Spreadex Market Update

US GDP misses fourth quarter estimates but fails to deter end of January gains




Coming in at a lower than expected 0.7% (compared to the 0.8% forecast), the US Q4 GDP figure failed to disrupt the markets this Friday, with the country’s annual rate at 2.4% for 2015, matching the expansion seen in 2014. That’s certainly better than the year-on-year decline seen in the UK, which saw its annual growth fall from 2.9% to 2.2%, perhaps explaining why investors were unperturbed by the slight miss in the fourth quarter figure. Or perhaps the positive reaction is due to the fact that the slowing Q4 growth likely ensures no further rate hikes form the Fed this year.
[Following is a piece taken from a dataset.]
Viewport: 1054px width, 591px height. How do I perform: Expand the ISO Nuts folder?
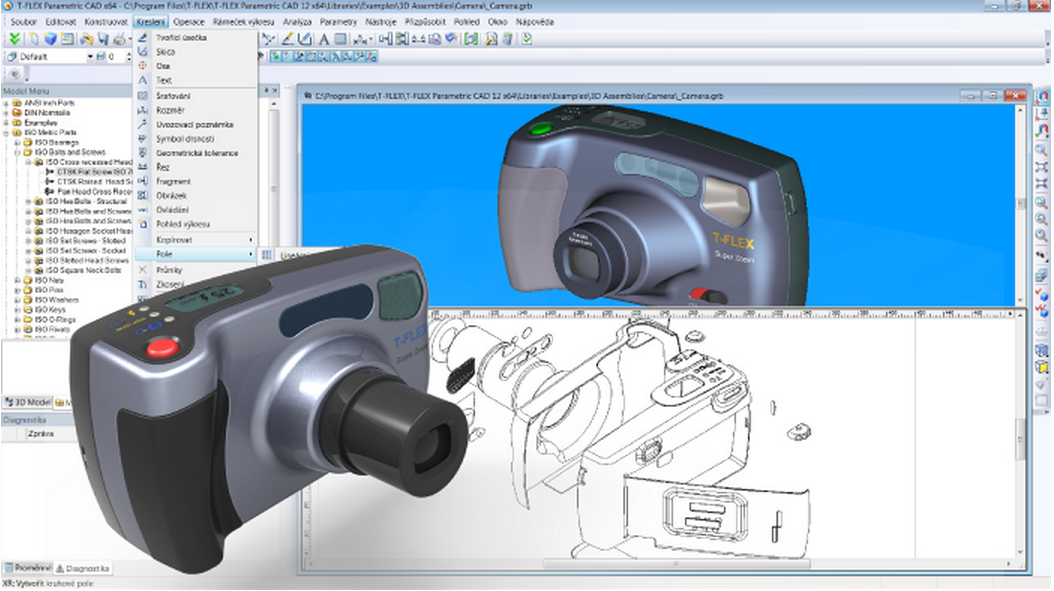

Either way the Dow Jones opened around 190 points higher, recovering the ground the futures had lost at lunchtime and then some, ignoring a widening goods trade deficit to instead focus on a far better than expected Chicago PMI (at 55.6 against 42.9 last month).

The FTSE was the most consistent of the major indices this Friday; shrinking the least from the initial post-BoJ interest rate surge during the midday wobble, the UK index returned to its earlier highs after the US open, jumping 2% to re-cross the 6000 mark. Of course a near 3% rise from Brent Crude (closing in on $36 per barrel in the process) only helped matters, even if there was a creeping red hue to the mining sector as the day went on.

Like their US and UK peers the Eurozone exploded into life this afternoon, returning to the forceful growth seen in the early hours of the European session. The DAX lifted 1.5% whilst the CAC, aided by a year-on-year improved GDP figure, surged 1.7%.